Early sedation-related adverse events with the cenobamate–clobazam combination in drug-resistant epilepsy: real-world preliminary observations

Background: Cenobamate is increasingly used as adjunctive treatment in adults with drug-resistant focal epilepsy. In clinical practice, the combination with clobazam is common and sedation-related adverse events (SRAEs) have been reported. Methods: We conducted a retrospective single-centre analysis of adult patients with drug-resistant epilepsy treated with cenobamate between January and September 2025. Clinical data, concomitant antiseizure medications, and adverse events were collected during routine follow-up. SRAEs occurring within three months of cenobamate initiation were classified as early. Particular attention was paid to patients receiving concomitant clobazam. Pharmacogenetic data were available as part of routine clinical assessment.

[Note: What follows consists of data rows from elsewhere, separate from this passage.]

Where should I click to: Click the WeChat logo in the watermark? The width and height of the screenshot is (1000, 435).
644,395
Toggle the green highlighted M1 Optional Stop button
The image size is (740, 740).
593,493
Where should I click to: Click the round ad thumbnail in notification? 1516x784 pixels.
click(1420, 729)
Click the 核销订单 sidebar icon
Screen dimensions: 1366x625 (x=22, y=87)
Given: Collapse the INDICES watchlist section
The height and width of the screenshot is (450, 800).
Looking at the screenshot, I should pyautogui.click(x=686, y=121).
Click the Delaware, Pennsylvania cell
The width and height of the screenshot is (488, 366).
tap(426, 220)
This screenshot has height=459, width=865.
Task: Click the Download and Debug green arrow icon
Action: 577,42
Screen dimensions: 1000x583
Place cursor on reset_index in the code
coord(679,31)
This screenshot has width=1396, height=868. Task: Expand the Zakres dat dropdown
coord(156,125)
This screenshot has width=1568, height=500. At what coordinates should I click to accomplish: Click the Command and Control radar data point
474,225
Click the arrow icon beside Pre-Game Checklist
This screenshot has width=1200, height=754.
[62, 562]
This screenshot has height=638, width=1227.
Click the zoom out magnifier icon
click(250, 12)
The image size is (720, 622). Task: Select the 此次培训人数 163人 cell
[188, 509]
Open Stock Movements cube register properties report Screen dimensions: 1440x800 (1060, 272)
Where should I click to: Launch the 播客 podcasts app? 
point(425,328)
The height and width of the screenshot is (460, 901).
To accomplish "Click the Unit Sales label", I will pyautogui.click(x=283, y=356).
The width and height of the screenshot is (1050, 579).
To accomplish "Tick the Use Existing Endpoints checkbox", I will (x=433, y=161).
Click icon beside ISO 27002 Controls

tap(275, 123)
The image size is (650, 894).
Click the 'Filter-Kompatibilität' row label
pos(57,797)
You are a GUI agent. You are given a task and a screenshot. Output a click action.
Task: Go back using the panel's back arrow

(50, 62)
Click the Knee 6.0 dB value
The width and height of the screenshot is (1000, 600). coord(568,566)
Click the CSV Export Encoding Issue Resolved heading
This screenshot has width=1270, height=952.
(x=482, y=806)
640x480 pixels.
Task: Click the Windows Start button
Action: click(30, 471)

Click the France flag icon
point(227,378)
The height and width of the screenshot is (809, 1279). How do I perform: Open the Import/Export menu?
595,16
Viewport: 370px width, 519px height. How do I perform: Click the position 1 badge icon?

Results: SRAEs were observed more frequently among patients receiving the cenobamate–clobazam combination and were mostly reported within the first three months of treatment. Among affected patients, clobazam doses ranged between 10 and 30 mg/day. When pharmacogenetic data were considered, a higher proportion of SRAEs was observed among intermediate CYP2C19 metabolizers compared with other phenotypes, although the sample size was limited. Conclusions: In this real-world cohort, early SRAEs were observed in a subset of patients receiving the cenobamate–clobazam combination, particularly among individuals with reduced CYP2C19 metabolic activity. Further prospective studies are needed to clarify the pharmacokinetic and pharmacogenetic contributions to these adverse events.